29 de agosto de 2007

PUERTA

¿Por qué nos duele tanto?. Estoy hablando de la muerte de personas a las que no conocemos. Pareciera como si hubiera muertes que se nos enganchan a las tripas. La de Miguel Angel Blanco, por ejemplo. Tienen un punto incomprensible y una empatía por encima de otras desgracias, que por desgracia, y valga la triste redundancia, nos rodean en nuestro día a día. Hay muertes que tenemos asimiladas, como por cierto componente de voluntariedad o azar. Los accidentes de tráfico, por ejemplo. Y otras, en cambio, que por incomprensibles o previsibles, nos azotan más (los accidentes laborales). Luego hay personas que se ganan nuestro respeto y que nos obligan a reflexionar cuando mueren.
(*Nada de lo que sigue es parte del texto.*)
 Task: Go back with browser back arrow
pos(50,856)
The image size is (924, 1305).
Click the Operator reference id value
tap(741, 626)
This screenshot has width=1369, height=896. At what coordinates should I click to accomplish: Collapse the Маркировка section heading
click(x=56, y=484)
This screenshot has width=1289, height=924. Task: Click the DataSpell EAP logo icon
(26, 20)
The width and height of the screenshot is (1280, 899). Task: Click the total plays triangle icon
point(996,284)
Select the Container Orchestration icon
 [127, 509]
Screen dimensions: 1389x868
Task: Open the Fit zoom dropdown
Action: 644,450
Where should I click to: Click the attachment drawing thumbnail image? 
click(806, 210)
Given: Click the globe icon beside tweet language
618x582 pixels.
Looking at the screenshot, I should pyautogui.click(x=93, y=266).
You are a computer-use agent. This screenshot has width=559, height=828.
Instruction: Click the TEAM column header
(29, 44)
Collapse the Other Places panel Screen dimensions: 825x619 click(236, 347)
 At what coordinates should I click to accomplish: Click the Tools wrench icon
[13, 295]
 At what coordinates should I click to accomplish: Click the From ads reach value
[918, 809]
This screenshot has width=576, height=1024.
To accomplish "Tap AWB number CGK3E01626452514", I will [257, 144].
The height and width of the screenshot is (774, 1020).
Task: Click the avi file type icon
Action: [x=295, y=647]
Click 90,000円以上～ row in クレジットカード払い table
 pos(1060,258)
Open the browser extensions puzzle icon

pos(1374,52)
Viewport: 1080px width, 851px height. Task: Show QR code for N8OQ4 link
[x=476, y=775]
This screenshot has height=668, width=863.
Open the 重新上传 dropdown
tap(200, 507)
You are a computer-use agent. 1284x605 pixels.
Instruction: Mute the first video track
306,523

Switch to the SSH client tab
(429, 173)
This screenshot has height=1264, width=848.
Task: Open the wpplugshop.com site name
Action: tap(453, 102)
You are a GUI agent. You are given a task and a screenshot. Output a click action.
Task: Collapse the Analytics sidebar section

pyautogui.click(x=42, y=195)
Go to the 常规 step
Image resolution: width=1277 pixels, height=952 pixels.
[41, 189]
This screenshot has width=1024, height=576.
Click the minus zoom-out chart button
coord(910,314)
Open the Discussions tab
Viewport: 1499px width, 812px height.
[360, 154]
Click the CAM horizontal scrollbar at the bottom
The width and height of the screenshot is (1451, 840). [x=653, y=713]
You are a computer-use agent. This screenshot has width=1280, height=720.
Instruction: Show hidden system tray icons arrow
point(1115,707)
Personas que llenaban espacios concretos de nuesta vida (músicos, políticos, cineastas). La muerte de Puerta, defensa del Sevilla, nos ha tocado un poco a todos. Y me viene a la mente otra vez Miguel Angel. Por la juventud, por la alegría de quien se va, por la lucha contra la muerte, tozuda, por el desenlace final. A uno se lo llevó el odio y la bilis, a otro las pequeñas imperfecciones de la naturaleza. Ambos, cada uno a su modo, nos tuvieron horas atentos, con la esperanza de que al final la vida fuera la que ganara la partida. No fue así. Los dos nos dejaron y con ello un extraño vacío. Es entonces cuando se multiplican los tópicos, que muchas veces son la herramienta que encuentra el dolor para darse forma. Hay pena en el mundo del fútbol. Ha muerto un chaval joven, alegre, con la vida por delante y futuro padre. Eso me aprieta las tripas. Esa madre tendrá que lidiar sola con la vida y su pequeño, y tendrá que explicarle tantas cosas con un nudo en la garganta.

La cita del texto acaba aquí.